Continuing to celebrate a legacy

On Oct. 12 to 14, 2012, the Salvation Army officially marked its centennial in Red Deer. It was a wonderful celebration of 100 years of remarkable service to the community.

The earliest contact with the Salvation Army occurred in August 1895 when General William Booth, its founder, made a brief visit to Red Deer. There were less than 150 residents in the hamlet at the time. Consequently, no attempt was made to establish any on-going operations.

After the turn of the last century, Red Deer began to grow rapidly. In May 1905, the Red Deer Land Titles Office recorded the largest number of homestead entries in Canada. As the boom strengthened, the Salvation Army began laying the foundations for a permanent presence in the community.

On Saturday, July 6, 1912, the Salvation Army “opened fire against sin and the devil” with an open-air service. Despite a steady downpour of rain, a good-sized crowd turned out to hear the speeches and testimonials. The crowd then moved to the nearby Orange Hall where the inaugural services continued.

The new local corps was commanded by Ensign Alice Pearce and Lieutenant Florence Peacock. Meetings and services were held in such places as the Oddfellows’ Hall and the Lyric Theatre as well as the Orange Hall.

In 1914, the Salvation Army was hit with two cataclysms. First, on May 29, 1914, the Empress of Ireland sank in the worst maritime disaster in Canadian history. A great many senior Salvation Army officers and virtually the entire Canadian Staff Band drowned in the tragedy.

On Aug. 4, 1914, the First World War broke out. Hundreds enlisted for service overseas, including many of the local Salvationists. Finances became tight and most public fundraising was devoted to the war effort. Nevertheless, the Salvation Army distinguished itself with its charitable work both to those serving overseas and their families at home.

During the war years, the Salvation Army occupied a number of leased premises including the old Royal Theatre and the Humber Block, both on Gaetz Ave. In 1918, the Salvation Army was able to establish a permanent citadel when it purchased the Red Deer Steam Laundry building on the north west corner of Blowers (51) St. and MacKenzie (49) Ave.

Now that it had a permanent home, the Salvation Army moved ahead. It was also bolstered by the tremendous goodwill it had earned during the War.

When the first Red Shield Appeal was launched in 1919, several prominent citizens went out with the Salvationists as they canvassed door-to-door. Moreover, in 1921, the Alberta Government passed legislation to allow rural municipalities to make annual donations to the Salvation Army. Many did so, often with the understanding that there wouldn’t be any canvassing conducted at the same time.

The period between the First and the Second World Wars was generally marked by hard economic times. The Salvation Army did what it could to help relieve the distress. Major harvest festivals were held each fall to collect food for the needy There were also clothing drives to make sure that families had adequate clothing, particularly in the cold weather months.

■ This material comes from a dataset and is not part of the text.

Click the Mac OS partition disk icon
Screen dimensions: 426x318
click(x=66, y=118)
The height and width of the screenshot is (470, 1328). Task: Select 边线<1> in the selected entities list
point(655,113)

Meanwhile, the Salvation Army continued its religious work, as well as its charitable activities. At times, as many as four services were held each weekend. In order to boost interest and enthusiasm, talks and presentations were organized using officers who had served with special projects in Canada and overseas.

The Salvation Army bands from Calgary and Edmonton were always a popular attraction. Crowds were often so large that the local Rex Theatre was hard pressed to accommodate all those who turned up for the performances.

Frequently, the Salvation Army bands performed outdoors, on the corner of Gaetz Ave. and Ross St., or in what is now City Hall Park. These outdoor concerts and revival services were usually well attended, even in inclement weather.

In 1939, the Second World War broke out. A large military training camp was established north of 55 St. Once again, the Salvation Army provided tremendous assistance, both to the ‘home front’ community and to those overseas.

(To be continued).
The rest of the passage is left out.